How the plugin works
Building ChatGPT plugins, like so much involving Large Language Models, is both really easy and deceptively complicated.
You give ChatGPT a short, human-ish language description of your plugin and how to use it, and a machine-readable OpenAPI schema with the details of the API.
And that’s it! The language model figures out everything else.

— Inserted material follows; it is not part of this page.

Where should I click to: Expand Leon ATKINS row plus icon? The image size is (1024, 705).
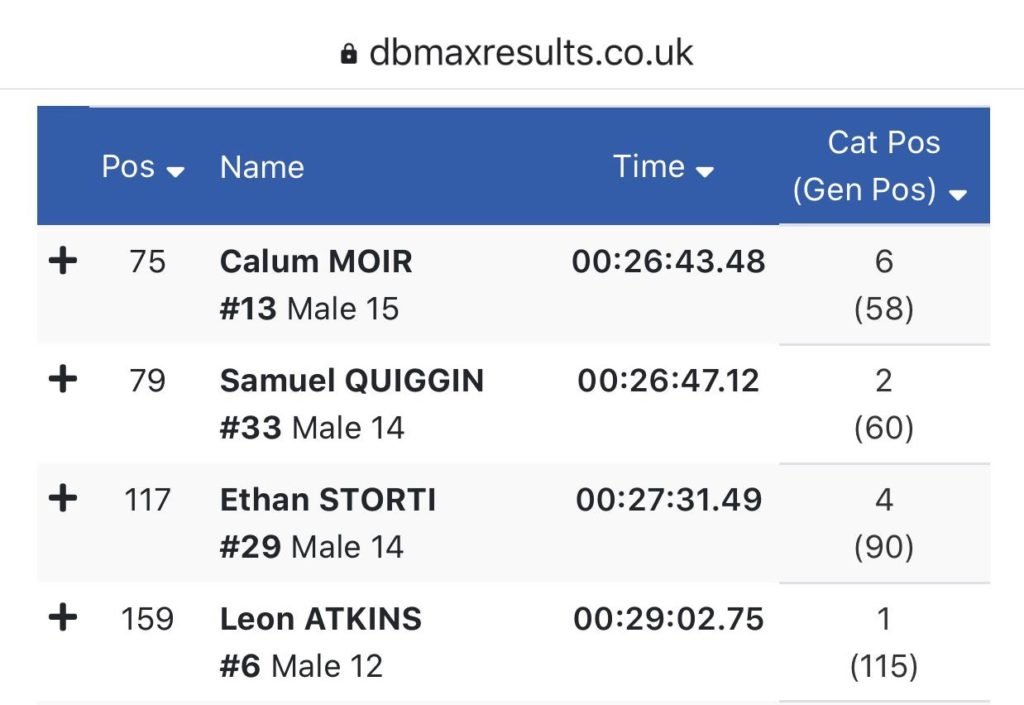point(63,618)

Datasette exposes a JSON API that speaks SQL. ChatGPT knows SQL already, so all my prompt needed to do was give it some hints—in particular tell it to use the SQLite dialect.
Here’s the prompt I’m using at the moment:
Run SQLite queries against a database hosted by Datasette. Datasette supports most SQLite syntax but does not support PRAGMA statements. Use
select group_concat(sql, ';') from sqlite_master
to see the list of tables and their columns Useselect sql from sqlite_master where name = 'table_name'
to see the schema for a table, including its columns. Instead ofPRAGMA table_info(table_name)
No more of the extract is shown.